橋
「――無い」
まぁ、分かっていた事だった。
私は橋脚の周囲をランタンの明かりを頼りに隅々まで探した。だが、穴どころか血の跡も吐しゃ物の跡も、砂を被せた痕跡もなかった。
あの予備のインターフェイスはどこに行ったのか。いや、誰が何処へ持ち去ったのか。一番可能性が高いのはあの黒服達だ。特にあの弓を持った奴、あいつは間違いなくあの最初の夜にここで私を射った男だ。
だが、どうやって? 私とジョー以外の人間がインターフェイスに触れる事はできないはずだ。ペットマンや魔法騎士が持っていた爪の槍を使った可能性もあるが、あの隙間のない穴にどうやって爪を指したというのか。
――いや違う。簡単だ、石畳ごと持ち去ったのだ。うまく周囲になじませてあるが、穴を塞いだ痕跡がない以上、新しく敷き直した可能性が高い。

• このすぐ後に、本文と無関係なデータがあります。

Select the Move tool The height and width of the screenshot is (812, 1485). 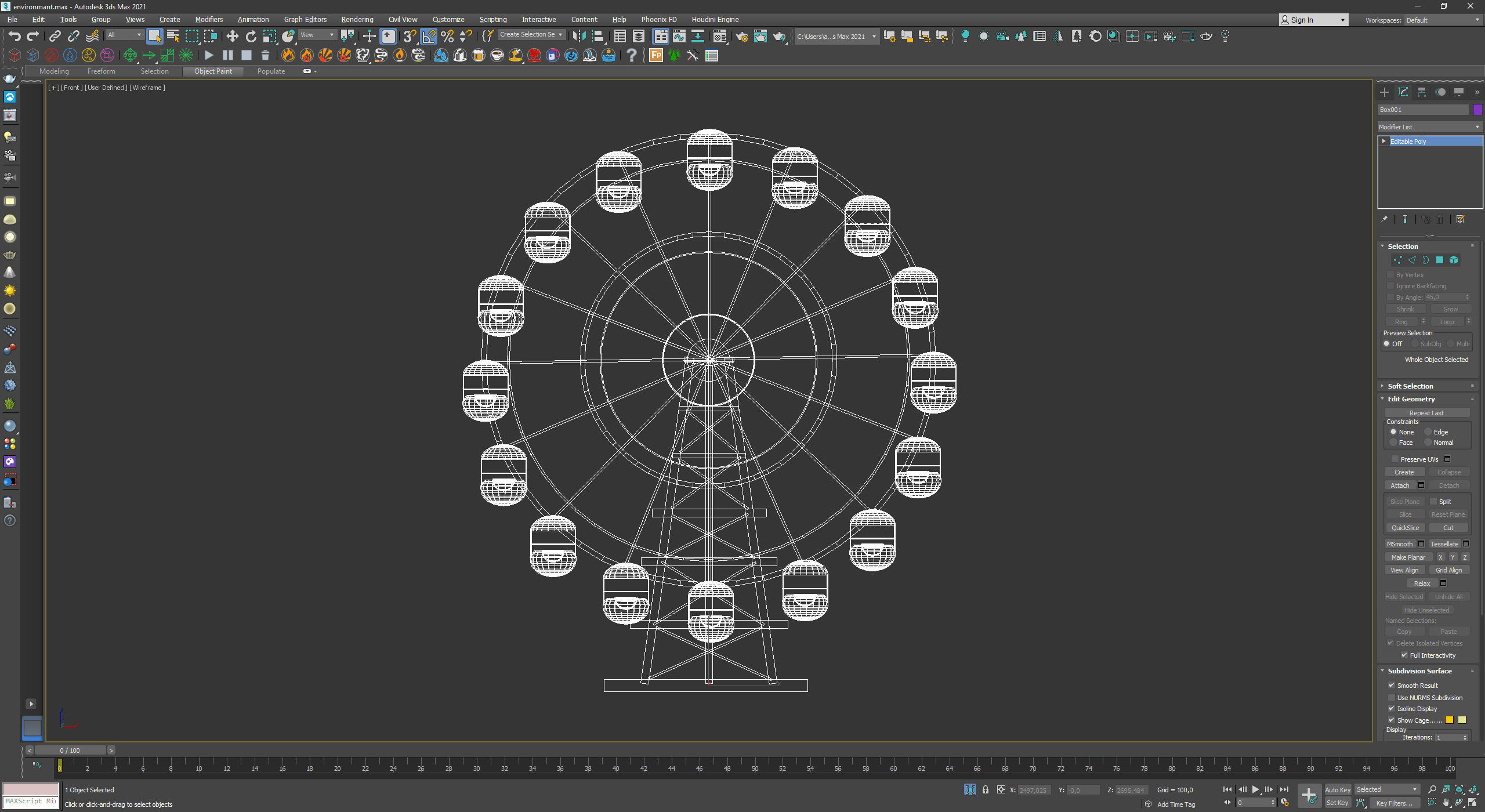pyautogui.click(x=232, y=37)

それならばあの工事の時、まさにあの時石畳を剥がしていたのではないか。とすれば、工事関係者か……まて、あのアザラ――商人の関係者の線もある。
ああ、いくら考えても全てが憶測だ。私がこの世界の言葉を知らないせいだ。山の同族、橋の上の異種族、そのどちらの言葉も分からないのは致命的だ。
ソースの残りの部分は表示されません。